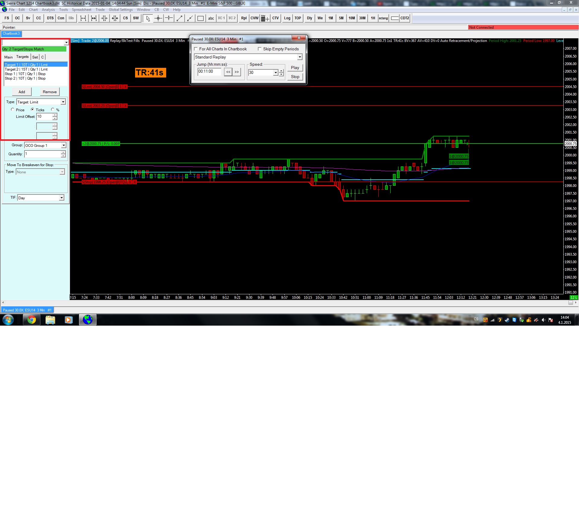Select the chart crosshair tool
The image size is (579, 521).
click(x=158, y=18)
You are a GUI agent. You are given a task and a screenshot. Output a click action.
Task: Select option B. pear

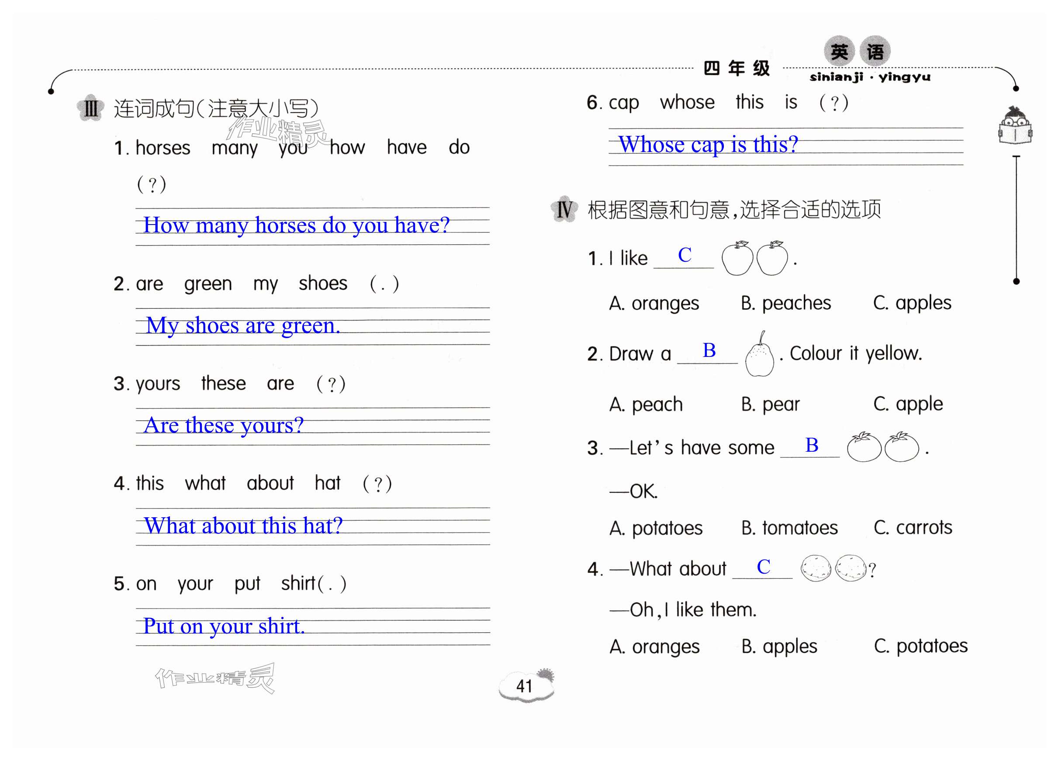click(x=770, y=404)
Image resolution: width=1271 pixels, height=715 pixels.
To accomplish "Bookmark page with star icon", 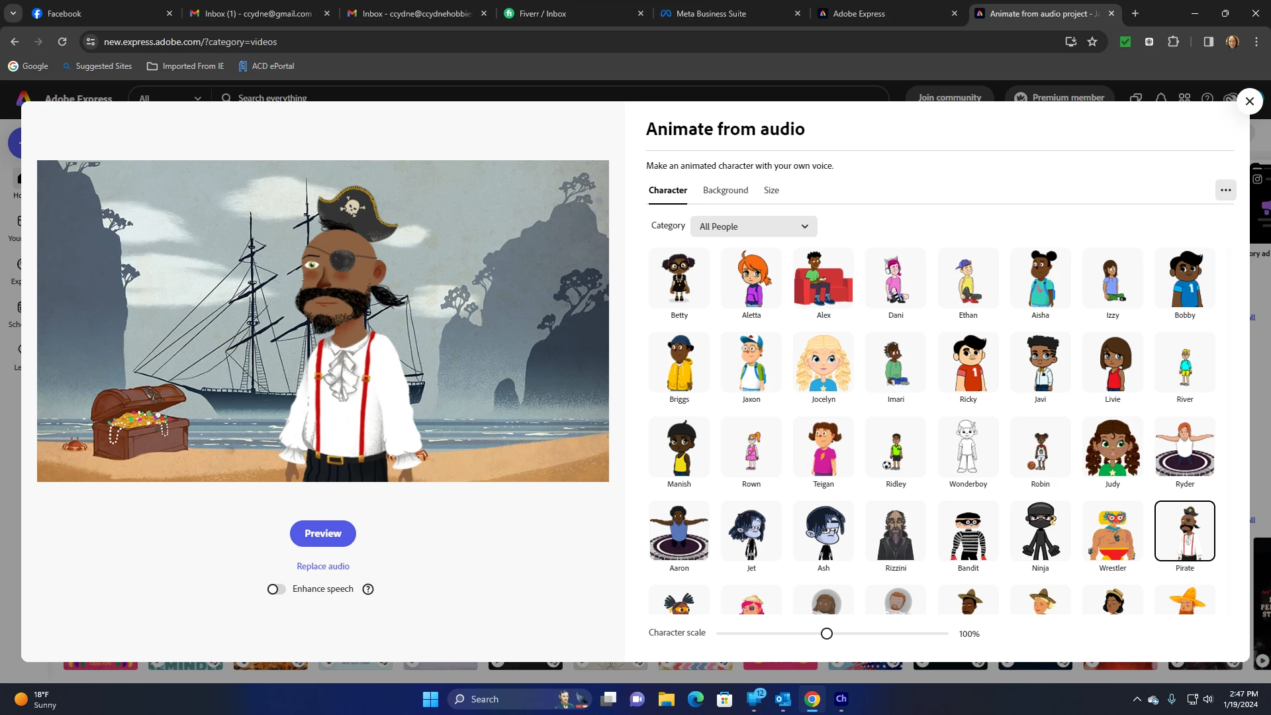I will pyautogui.click(x=1092, y=42).
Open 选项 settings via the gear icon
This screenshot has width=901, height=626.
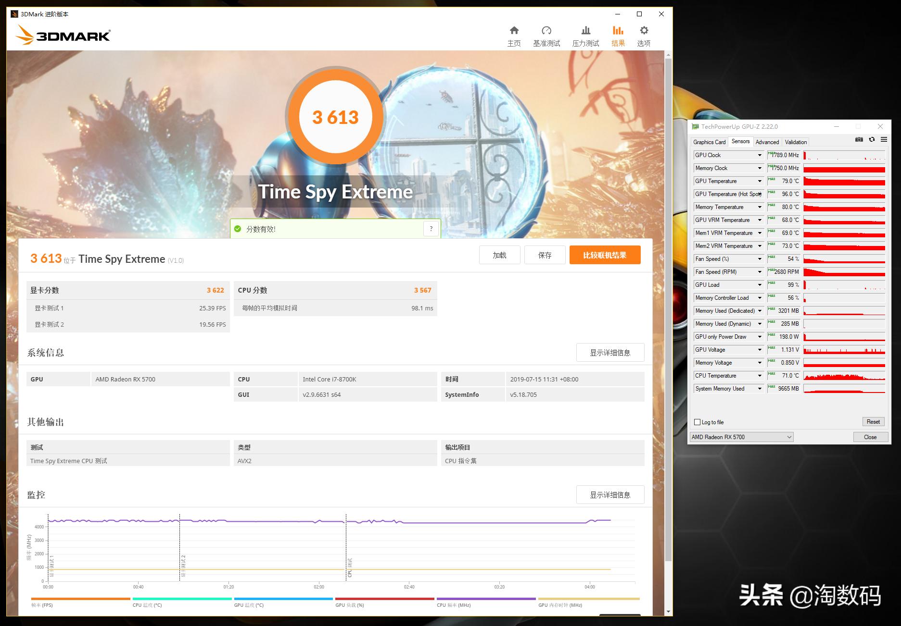[644, 34]
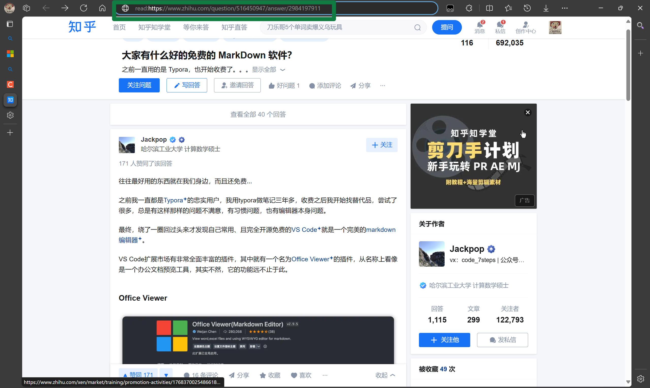Click the page vertical scrollbar thumb

tap(628, 65)
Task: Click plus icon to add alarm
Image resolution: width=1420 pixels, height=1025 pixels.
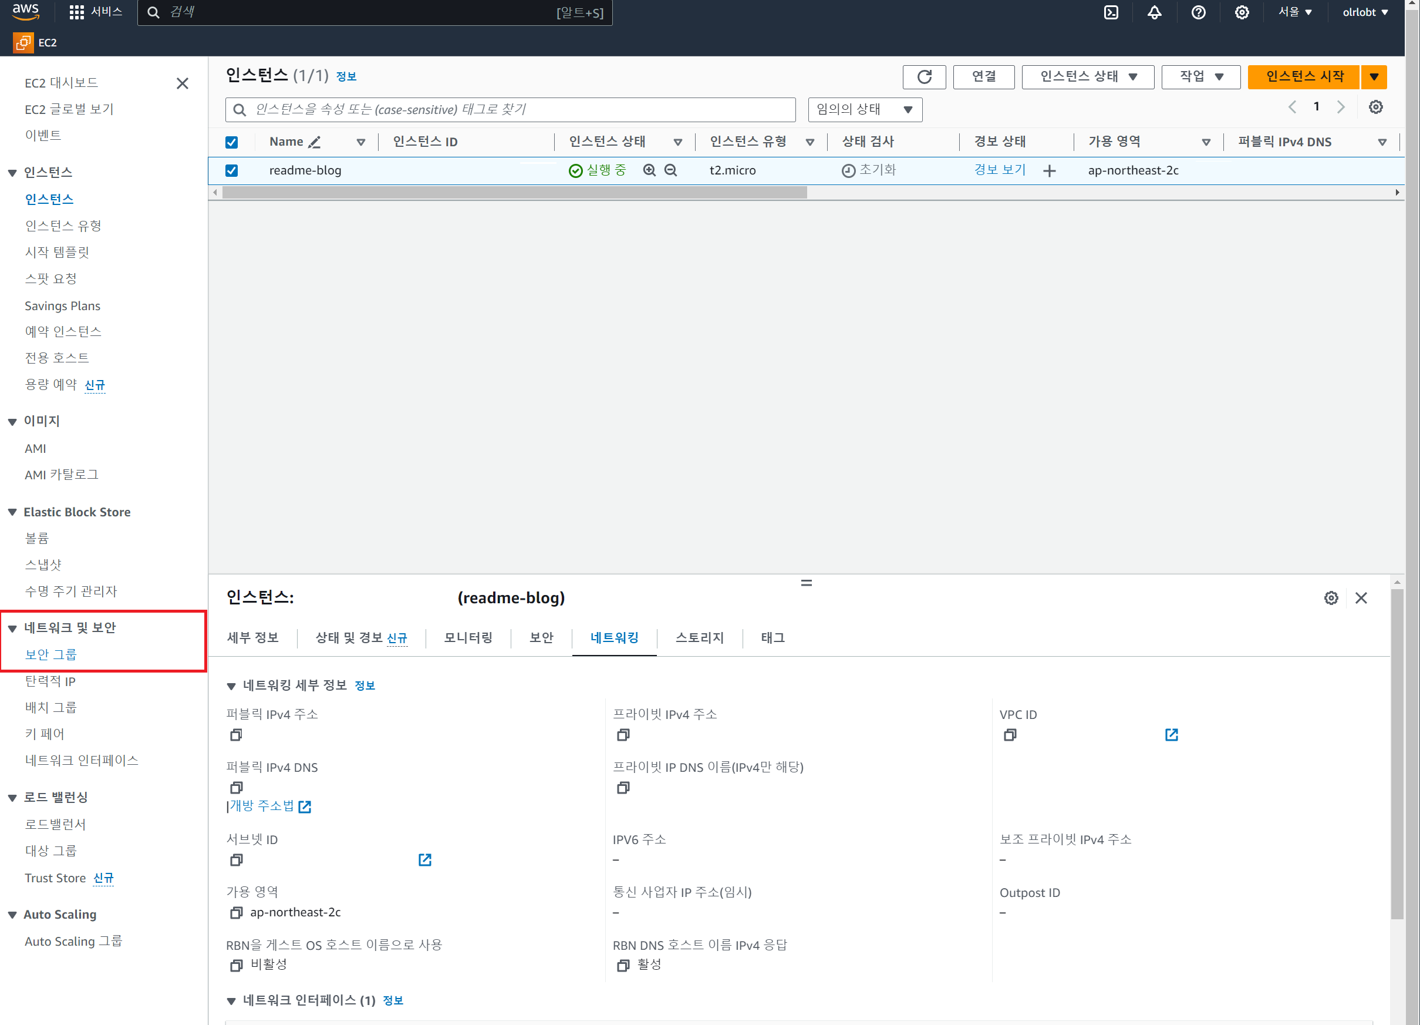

------------------------------------------------

### YOUR GOAL
Scan the preceding listing for the string "pixels" and copy every line where it occurs.

### RESULT OF THIS EXERCISE
Image resolution: width=1271 pixels, height=715 pixels.
Image resolution: width=1420 pixels, height=1025 pixels.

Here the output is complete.